┌─ INPUT MATERIAL
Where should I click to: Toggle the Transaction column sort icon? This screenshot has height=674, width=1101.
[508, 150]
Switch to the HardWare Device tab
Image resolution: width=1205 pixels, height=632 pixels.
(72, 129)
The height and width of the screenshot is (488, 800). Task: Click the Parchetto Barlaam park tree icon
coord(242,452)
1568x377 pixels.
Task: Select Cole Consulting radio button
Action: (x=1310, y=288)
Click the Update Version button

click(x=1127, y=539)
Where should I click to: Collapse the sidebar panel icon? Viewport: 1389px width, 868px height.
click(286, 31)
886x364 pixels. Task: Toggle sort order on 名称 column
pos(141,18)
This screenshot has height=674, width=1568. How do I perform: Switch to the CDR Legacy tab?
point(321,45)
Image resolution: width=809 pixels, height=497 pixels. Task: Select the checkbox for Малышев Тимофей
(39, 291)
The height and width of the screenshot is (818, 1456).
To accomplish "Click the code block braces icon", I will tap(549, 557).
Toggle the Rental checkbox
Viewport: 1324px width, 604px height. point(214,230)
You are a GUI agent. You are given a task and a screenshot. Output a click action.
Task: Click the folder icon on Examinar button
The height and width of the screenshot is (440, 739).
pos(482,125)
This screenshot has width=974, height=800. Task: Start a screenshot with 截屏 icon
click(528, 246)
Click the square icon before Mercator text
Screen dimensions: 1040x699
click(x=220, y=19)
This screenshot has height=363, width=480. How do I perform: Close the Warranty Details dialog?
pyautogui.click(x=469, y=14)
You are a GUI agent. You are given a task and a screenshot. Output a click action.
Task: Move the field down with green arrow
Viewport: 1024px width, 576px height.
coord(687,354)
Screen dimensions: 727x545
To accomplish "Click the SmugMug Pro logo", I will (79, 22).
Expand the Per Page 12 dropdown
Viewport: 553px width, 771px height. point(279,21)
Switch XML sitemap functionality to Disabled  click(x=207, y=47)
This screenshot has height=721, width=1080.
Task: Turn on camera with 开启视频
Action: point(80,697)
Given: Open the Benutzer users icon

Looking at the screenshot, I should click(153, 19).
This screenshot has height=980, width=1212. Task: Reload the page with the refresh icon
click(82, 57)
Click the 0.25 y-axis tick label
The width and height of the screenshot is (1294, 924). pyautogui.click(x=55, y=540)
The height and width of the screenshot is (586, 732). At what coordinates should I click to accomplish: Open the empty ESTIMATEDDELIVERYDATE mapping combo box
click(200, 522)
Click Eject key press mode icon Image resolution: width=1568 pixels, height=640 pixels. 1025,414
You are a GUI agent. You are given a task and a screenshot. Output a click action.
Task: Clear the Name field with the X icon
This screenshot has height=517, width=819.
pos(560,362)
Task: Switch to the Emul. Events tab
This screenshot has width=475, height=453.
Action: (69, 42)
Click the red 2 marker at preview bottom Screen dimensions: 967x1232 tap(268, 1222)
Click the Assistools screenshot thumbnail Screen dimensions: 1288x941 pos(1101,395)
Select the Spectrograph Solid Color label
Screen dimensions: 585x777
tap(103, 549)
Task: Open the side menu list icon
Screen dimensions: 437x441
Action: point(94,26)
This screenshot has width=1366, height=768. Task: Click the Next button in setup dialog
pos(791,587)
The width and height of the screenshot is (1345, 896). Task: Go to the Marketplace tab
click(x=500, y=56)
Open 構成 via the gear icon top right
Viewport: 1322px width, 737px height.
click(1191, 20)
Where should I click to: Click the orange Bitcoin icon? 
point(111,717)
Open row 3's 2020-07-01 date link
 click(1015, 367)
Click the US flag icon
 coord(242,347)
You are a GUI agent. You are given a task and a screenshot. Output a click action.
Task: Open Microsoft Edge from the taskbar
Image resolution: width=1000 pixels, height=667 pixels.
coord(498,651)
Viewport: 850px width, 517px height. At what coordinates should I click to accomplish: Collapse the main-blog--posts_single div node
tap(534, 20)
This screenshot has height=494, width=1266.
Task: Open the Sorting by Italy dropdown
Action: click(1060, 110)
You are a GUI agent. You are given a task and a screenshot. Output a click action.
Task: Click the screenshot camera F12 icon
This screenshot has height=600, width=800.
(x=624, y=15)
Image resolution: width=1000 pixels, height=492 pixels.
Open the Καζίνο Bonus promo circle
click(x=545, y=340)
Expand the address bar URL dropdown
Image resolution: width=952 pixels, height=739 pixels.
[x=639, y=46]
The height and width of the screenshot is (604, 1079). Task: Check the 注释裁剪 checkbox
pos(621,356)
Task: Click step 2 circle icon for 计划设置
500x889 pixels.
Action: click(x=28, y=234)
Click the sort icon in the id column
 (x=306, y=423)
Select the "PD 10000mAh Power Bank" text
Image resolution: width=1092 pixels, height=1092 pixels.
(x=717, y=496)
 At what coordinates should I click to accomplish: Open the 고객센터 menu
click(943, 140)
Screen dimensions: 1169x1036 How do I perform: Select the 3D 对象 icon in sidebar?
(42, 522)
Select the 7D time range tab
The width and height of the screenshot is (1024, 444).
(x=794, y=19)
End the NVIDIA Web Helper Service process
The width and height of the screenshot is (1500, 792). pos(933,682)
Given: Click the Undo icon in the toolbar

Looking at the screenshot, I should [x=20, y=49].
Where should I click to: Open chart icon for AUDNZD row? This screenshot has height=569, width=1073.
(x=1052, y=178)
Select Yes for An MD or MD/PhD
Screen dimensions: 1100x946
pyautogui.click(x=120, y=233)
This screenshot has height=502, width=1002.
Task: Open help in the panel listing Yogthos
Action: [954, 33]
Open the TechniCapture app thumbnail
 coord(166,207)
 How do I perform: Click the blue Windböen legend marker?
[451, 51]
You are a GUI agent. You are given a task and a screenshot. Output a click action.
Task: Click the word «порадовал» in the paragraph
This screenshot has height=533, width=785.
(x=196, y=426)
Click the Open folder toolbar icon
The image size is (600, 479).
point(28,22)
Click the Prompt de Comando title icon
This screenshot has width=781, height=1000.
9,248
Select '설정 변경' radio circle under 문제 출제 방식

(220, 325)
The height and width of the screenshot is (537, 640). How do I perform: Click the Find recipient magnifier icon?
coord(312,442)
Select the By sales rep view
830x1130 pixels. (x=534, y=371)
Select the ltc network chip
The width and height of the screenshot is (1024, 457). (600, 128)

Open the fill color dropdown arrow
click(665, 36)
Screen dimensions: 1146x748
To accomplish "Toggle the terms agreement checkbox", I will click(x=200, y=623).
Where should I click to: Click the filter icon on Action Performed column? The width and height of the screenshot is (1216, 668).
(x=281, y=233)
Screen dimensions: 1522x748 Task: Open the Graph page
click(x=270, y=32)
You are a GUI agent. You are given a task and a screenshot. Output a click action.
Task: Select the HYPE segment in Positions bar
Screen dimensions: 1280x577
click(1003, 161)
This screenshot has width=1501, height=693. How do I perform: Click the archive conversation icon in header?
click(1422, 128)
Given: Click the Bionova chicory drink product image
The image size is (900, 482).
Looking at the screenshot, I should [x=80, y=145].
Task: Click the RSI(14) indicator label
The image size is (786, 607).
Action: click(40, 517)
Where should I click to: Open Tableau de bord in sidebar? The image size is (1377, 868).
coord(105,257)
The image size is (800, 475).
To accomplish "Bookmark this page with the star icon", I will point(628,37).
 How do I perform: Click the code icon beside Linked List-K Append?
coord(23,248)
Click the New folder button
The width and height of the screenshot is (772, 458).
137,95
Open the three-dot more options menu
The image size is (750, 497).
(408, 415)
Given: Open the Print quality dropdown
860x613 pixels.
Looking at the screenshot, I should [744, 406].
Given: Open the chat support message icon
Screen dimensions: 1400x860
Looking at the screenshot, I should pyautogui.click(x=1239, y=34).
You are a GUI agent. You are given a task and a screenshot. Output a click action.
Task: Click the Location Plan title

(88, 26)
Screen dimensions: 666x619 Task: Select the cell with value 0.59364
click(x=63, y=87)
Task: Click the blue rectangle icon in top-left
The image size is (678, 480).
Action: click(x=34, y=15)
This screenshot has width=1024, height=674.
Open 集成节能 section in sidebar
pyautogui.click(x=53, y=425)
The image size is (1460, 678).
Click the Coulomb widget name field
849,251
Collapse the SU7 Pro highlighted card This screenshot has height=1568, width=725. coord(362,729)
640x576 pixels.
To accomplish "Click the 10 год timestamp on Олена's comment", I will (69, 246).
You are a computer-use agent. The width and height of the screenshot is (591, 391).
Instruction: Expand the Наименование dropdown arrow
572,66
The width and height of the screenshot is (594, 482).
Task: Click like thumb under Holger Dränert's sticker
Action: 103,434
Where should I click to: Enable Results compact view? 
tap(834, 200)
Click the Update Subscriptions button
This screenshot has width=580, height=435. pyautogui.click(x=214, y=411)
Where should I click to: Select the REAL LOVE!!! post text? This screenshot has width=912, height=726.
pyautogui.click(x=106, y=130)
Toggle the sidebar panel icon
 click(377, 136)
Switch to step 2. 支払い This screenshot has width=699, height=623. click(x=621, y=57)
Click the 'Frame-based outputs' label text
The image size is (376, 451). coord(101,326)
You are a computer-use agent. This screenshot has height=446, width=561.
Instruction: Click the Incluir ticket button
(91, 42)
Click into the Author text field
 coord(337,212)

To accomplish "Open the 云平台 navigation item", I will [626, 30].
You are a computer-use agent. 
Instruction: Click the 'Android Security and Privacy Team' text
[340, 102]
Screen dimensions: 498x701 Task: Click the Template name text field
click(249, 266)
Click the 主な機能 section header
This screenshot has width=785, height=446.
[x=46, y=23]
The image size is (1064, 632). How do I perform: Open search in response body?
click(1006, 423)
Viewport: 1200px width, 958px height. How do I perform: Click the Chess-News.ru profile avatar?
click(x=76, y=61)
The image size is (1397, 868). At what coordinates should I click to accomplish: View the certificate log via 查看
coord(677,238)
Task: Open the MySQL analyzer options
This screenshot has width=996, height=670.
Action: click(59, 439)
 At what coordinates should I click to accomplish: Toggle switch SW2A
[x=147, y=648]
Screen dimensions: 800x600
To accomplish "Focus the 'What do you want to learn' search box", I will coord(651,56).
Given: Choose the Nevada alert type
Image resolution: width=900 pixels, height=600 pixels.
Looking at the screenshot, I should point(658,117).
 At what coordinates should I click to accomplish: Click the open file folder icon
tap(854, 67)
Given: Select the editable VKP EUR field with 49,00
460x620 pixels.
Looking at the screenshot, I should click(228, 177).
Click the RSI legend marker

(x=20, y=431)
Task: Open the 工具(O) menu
└─
WHAT YOU WILL DO: Of the lines above, output exactly those from the line bearing "Task: Select the HYPE" through the line bearing "This screenshot has width=1024, height=674.", inclusive.

ANSWER TO THE EXERCISE:
Task: Select the HYPE segment in Positions bar
Screen dimensions: 1280x577
click(1003, 161)
This screenshot has width=1501, height=693. How do I perform: Click the archive conversation icon in header?
click(1422, 128)
Given: Click the Bionova chicory drink product image
The image size is (900, 482).
Looking at the screenshot, I should [x=80, y=145].
Task: Click the RSI(14) indicator label
The image size is (786, 607).
Action: click(40, 517)
Where should I click to: Open Tableau de bord in sidebar? The image size is (1377, 868).
coord(105,257)
The image size is (800, 475).
To accomplish "Bookmark this page with the star icon", I will point(628,37).
 How do I perform: Click the code icon beside Linked List-K Append?
coord(23,248)
Click the New folder button
The width and height of the screenshot is (772, 458).
137,95
Open the three-dot more options menu
The image size is (750, 497).
(408, 415)
Given: Open the Print quality dropdown
860x613 pixels.
Looking at the screenshot, I should [744, 406].
Given: Open the chat support message icon
Screen dimensions: 1400x860
Looking at the screenshot, I should pyautogui.click(x=1239, y=34).
You are a GUI agent. You are given a task and a screenshot. Output a click action.
Task: Click the Location Plan title

(88, 26)
Screen dimensions: 666x619 Task: Select the cell with value 0.59364
click(x=63, y=87)
Task: Click the blue rectangle icon in top-left
The image size is (678, 480).
Action: click(x=34, y=15)
This screenshot has width=1024, height=674.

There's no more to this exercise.